The Trans-Pacific Partnership trade deal is expected to open
access for New Zealand, the United States and other countries to
3.5 percent of the Canadian market, said Chief Executive Lino
Saputo Jr. of Saputo, one of Canada's largest dairies.
That will be on top of roughly equal new access negotiated
by the European Union, Saputo said on a conference call.
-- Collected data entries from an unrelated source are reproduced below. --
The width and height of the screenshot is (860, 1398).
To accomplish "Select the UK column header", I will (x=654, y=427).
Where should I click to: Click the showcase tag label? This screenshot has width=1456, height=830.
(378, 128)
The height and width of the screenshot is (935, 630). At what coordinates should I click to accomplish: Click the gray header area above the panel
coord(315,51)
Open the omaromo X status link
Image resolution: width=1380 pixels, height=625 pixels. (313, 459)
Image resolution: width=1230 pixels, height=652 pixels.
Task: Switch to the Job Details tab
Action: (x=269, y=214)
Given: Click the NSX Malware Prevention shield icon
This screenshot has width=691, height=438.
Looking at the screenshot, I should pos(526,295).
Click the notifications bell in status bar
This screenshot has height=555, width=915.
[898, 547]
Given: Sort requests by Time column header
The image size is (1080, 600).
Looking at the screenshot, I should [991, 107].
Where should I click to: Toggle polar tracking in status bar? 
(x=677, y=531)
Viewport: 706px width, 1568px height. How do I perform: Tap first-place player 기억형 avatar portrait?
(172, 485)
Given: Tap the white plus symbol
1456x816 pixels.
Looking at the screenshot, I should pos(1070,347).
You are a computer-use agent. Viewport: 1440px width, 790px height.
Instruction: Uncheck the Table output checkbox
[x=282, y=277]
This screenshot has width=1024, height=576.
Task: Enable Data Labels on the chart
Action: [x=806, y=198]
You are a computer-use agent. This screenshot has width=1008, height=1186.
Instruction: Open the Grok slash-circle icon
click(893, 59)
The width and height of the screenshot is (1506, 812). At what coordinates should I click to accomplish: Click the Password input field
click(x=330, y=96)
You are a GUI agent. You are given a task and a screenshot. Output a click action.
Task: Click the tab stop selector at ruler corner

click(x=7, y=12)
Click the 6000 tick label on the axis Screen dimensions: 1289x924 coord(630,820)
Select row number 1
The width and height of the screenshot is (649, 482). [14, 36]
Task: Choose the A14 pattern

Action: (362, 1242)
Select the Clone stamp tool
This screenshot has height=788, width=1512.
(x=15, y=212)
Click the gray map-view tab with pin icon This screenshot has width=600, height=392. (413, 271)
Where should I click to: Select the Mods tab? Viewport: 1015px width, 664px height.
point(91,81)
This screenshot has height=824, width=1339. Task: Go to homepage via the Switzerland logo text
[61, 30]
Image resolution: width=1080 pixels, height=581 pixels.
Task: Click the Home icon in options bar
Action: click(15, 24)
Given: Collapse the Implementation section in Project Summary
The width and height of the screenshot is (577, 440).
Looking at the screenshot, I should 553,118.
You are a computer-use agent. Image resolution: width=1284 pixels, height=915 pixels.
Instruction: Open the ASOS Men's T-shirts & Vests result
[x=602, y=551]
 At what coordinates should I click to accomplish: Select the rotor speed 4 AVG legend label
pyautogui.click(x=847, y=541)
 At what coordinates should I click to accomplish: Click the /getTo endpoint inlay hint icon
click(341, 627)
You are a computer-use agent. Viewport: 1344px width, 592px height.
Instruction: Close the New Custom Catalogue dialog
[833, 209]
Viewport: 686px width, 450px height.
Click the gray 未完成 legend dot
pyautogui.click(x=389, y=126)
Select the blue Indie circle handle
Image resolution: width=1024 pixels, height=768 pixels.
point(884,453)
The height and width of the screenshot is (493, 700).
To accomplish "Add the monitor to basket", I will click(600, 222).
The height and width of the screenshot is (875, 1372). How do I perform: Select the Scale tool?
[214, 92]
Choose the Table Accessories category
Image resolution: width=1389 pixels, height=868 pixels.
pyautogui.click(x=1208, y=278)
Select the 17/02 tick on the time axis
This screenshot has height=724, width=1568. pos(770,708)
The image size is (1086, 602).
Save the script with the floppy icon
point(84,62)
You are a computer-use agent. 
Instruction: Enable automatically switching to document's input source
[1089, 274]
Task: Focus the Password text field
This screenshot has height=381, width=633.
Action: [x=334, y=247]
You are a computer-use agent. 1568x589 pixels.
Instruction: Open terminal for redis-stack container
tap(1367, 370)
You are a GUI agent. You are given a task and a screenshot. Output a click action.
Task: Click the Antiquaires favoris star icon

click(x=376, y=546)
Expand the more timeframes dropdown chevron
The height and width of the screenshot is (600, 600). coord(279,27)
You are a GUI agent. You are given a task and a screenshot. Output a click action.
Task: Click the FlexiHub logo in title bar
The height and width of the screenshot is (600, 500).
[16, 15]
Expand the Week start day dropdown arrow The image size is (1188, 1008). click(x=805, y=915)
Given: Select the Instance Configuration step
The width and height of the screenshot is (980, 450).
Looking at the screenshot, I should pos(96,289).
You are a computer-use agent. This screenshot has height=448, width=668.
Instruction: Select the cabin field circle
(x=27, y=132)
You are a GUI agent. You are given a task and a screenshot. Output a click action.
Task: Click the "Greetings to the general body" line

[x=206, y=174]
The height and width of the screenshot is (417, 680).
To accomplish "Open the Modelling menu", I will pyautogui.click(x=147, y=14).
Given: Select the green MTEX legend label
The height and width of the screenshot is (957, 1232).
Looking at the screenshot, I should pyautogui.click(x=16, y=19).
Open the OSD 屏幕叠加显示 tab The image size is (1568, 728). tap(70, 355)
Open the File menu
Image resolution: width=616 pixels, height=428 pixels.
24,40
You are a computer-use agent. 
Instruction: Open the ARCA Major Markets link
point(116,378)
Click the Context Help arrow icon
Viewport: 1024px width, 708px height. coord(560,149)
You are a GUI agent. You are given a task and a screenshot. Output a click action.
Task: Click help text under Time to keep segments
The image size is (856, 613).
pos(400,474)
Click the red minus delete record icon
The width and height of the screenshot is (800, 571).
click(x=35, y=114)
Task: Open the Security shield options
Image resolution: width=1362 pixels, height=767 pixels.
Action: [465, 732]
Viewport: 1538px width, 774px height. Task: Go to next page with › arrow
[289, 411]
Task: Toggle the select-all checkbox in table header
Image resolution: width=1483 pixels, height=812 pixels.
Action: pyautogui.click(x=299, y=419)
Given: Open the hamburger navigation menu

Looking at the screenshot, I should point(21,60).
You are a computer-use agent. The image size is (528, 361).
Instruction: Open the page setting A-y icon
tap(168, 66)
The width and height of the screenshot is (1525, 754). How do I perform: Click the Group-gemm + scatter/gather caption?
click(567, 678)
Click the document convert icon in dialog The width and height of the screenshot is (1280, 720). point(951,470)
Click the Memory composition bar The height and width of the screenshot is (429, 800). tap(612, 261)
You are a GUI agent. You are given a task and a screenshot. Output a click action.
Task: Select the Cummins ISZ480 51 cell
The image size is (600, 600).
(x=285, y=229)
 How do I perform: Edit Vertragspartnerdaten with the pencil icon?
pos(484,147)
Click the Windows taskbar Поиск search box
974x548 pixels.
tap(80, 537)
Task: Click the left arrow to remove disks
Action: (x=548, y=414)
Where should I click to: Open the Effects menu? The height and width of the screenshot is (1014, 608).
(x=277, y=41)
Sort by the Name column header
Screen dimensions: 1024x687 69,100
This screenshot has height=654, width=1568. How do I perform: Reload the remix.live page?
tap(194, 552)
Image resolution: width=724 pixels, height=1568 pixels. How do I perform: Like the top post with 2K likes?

"Somewhere along the line, there's going to be less milk
produced in Canada," Lino Saputo Jr. said. "So it's going to be
a hit to dairy farmers."
Canada's dairy industry operates under a system of supply,
price and import controls.
The former Canadian government, which negotiated the deal
which seeks to cut tariffs and taxes on commerce in 40 percent
of the world's economy, has estimated new TPP dairy market
access would amount to 3.25 percent.
The actual market access Canada gives up under TPP depends
on butterfat content in imported products, said Isabelle
Bouchard, spokeswoman for Dairy Farmers of Canada (DFC) lobby
group. DFC estimates market access will actually range between
3.4 and 4 percent, she said.
Canada's previous Conservative government, defeated last
month in an election, promised C$4.3 billion in compensation for
farmers.
The new Liberal government, which won a majority of seats in
Parliament, has not yet said if it will support TPP, but
Bouchard said DFC has heard from Liberal legislators who support
the compensation.
Lino Saputo said his company, which also has operations in
TPP countries Australia and the United States, will find ways to
make the deal work for it, even though the government "kept
(Saputo) in the dark" during negotiations.
The company said on Thursday its second-quarter earnings
were down from the same period a year earlier on lower prices
for cheese and butter.
The Montreal-based company's brands include Dairyland milk
and Armstrong cheese.
For its fiscal second quarter, net income fell to C$148.6
million, or 37 Canadian cents a share, from C$155.7 million, or
39 Canadian cents, a year earlier. Adjusted for one-time items,
earnings were 38 cents per share.
Revenue during the quarter, which ended Sept. 30, rose 3
percent to C$2.79 billion.
Analysts were expecting Saputo to earn 37 Canadian cents per
share on revenue of C$2.74 billion, according to Thomson Reuters
I/B/E/S.
Saputo's shares rose 0.5 percent to C$31.87 in Toronto.